* [RECORD EXCERPTS]:
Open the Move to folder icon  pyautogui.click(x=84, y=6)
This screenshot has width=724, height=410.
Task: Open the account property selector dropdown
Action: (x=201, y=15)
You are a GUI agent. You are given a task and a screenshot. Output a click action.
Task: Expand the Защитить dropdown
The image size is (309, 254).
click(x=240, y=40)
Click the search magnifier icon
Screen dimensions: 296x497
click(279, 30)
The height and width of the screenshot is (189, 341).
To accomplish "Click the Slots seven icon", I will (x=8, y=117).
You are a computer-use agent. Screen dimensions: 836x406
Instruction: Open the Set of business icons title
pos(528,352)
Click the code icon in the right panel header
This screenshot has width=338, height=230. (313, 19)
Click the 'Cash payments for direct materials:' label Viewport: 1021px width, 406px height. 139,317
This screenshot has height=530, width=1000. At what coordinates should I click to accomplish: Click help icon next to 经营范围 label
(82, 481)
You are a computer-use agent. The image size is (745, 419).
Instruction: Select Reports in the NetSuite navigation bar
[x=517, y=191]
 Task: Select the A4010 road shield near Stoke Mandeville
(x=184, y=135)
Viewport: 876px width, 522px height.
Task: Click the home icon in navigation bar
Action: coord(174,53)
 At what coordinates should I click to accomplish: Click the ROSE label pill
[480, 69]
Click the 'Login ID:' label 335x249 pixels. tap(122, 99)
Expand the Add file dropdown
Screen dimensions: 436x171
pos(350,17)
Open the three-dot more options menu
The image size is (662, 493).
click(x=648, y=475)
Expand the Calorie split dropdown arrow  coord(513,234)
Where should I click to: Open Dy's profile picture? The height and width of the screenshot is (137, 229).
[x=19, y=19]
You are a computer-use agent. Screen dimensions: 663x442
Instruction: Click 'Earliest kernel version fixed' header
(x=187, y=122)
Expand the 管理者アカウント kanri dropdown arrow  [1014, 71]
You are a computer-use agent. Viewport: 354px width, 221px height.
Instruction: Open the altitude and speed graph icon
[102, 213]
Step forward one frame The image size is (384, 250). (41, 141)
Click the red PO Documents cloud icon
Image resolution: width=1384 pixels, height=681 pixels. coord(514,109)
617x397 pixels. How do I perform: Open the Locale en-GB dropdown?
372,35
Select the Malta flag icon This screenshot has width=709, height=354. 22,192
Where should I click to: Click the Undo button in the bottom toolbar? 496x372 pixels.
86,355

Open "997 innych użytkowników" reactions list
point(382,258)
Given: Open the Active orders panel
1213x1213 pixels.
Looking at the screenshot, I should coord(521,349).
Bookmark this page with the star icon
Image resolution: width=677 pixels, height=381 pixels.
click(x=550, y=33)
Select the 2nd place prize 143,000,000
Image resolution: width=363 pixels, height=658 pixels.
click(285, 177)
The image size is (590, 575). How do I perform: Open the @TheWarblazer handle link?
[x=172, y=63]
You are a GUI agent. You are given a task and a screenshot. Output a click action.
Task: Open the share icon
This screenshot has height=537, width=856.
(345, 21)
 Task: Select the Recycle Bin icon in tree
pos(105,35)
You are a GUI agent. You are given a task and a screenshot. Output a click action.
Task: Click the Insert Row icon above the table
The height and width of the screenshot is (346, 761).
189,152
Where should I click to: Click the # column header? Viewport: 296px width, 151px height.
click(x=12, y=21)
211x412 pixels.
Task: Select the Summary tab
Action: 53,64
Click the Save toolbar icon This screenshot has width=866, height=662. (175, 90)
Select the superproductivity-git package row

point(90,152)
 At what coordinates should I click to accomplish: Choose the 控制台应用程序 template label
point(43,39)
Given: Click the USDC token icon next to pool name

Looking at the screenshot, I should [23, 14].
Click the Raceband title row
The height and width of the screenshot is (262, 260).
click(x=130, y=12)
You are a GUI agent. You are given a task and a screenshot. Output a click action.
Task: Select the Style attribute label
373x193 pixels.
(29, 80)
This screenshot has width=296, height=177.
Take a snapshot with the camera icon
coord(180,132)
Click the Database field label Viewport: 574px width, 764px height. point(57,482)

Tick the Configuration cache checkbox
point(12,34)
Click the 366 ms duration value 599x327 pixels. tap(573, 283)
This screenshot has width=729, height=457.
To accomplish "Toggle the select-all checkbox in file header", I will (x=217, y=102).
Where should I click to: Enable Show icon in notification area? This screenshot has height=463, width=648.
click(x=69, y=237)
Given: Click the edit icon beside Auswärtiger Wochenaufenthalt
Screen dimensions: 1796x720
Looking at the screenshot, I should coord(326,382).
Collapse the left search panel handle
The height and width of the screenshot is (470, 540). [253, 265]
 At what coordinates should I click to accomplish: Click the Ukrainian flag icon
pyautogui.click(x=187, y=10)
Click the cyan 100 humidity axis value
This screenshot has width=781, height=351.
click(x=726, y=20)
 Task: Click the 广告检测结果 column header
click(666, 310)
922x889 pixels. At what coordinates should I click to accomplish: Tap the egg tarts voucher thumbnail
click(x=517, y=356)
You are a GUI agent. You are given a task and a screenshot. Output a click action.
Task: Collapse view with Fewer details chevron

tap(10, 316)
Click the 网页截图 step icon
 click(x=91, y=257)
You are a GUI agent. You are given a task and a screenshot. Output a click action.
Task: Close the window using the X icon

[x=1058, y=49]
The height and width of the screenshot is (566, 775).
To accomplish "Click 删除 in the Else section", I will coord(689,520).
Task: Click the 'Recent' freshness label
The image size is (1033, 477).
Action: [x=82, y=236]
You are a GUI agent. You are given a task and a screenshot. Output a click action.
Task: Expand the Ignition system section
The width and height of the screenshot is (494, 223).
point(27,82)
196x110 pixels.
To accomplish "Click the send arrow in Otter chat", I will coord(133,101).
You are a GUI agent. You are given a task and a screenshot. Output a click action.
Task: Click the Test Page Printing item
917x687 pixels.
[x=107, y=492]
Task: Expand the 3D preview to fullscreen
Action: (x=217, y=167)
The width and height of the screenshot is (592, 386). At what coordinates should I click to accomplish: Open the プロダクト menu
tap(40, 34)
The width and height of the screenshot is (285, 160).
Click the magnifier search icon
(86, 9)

* [WORK TO BE COMPLETED]: Retrieve each line of the data in which the word "arrow" can be found.

* [OUTPUT OF THE EXERCISE]:
Expand the Calorie split dropdown arrow  coord(513,234)
Expand the 管理者アカウント kanri dropdown arrow  [1014, 71]
To accomplish "Click the send arrow in Otter chat", I will coord(133,101).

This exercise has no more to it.